A rendering of the new-look, renovated Highline College Building 26. COURTESY, McGranahan Architects

Demolition day to mark launch of major renovation to Highline College building

School making more room for more students in health and wellness careers

  • Wednesday, April 25, 2018 10:40am
  • News

Students seeking in-demand health care careers can look forward to learning in a state-of-the-art facility on Highline College’s main campus.

To create the new space, the college’s Building 26 will undergo a major renovation. The college will mark the start of the project with Demolition Day, scheduled for May 7 at noon outside of Building 26. It is free and open to public.

The estimated $30 million renovation is the college’s first significant capital project in more than a decade. It will also be the first LEED-certified building on campus. Construction is expected to be completed by September 2019.

A three-story concrete masonry structure, Building 26 will become an integrated, flexible learning environment needed to meet the growing demand for health care professionals.

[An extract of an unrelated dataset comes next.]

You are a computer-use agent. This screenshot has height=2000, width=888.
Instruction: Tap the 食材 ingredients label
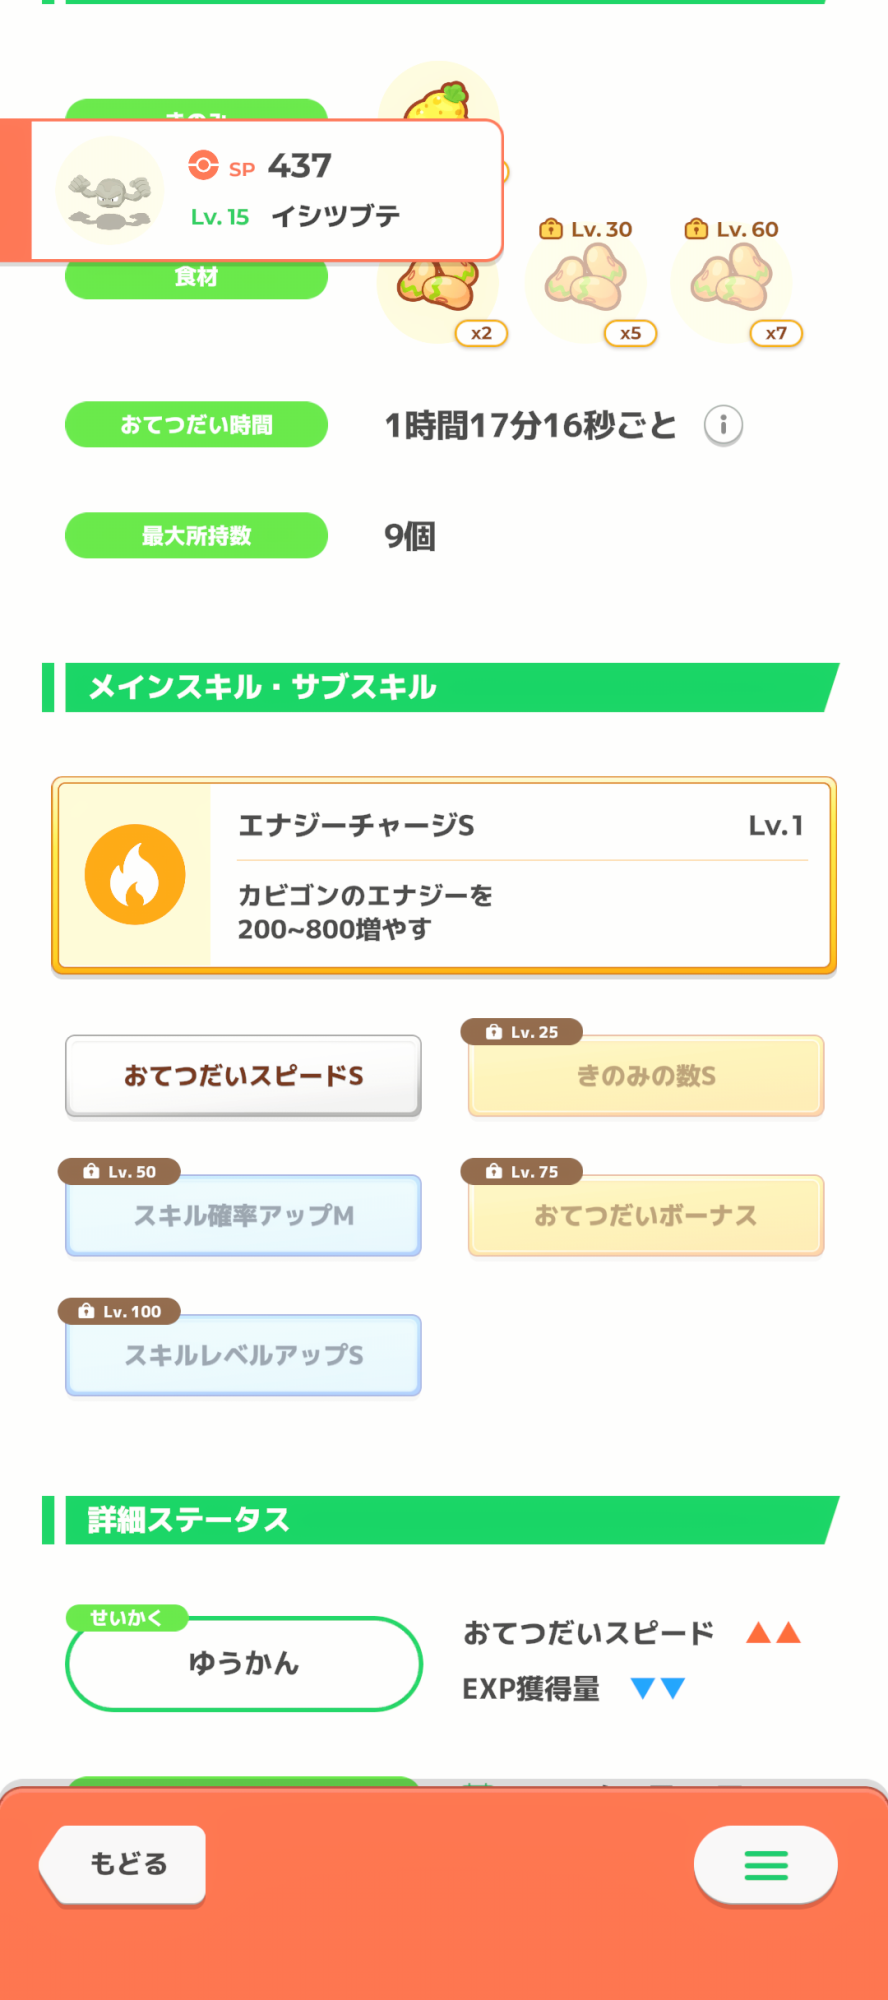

The renovation of the 1970s-era building will include a comprehensive interior remodel of program spaces, a new addition to add program space and faculty offices, and site improvements. Once complete, the Health and Life Sciences Building will include 46,068 square feet of classroom, lab, office and study space.

Design funding of $3.4 million came during the 2015–17 biennium as part of the Washington Community and Technical Colleges’ capital funding request to the state legislature. Construction funding of $23.37 million was approved during the 2018 session of the legislature. An additional $3.17 will be funded by the college through local construction funds, for an estimated total project cost of $30 million.

Project partners include McGranahan Architects of Tacoma and Pease Construction of Lakewood.

Currently, Highline’s health and wellness-related programs are scattered across campus in four separate buildings. Unifying them in one central location will allow students of various disciplines to interact in a real-world environment

The college’s main campus is located in Des Moines, midway between Seattle and Tacoma at South 240th Street and Pacific Highway South (Highway 99).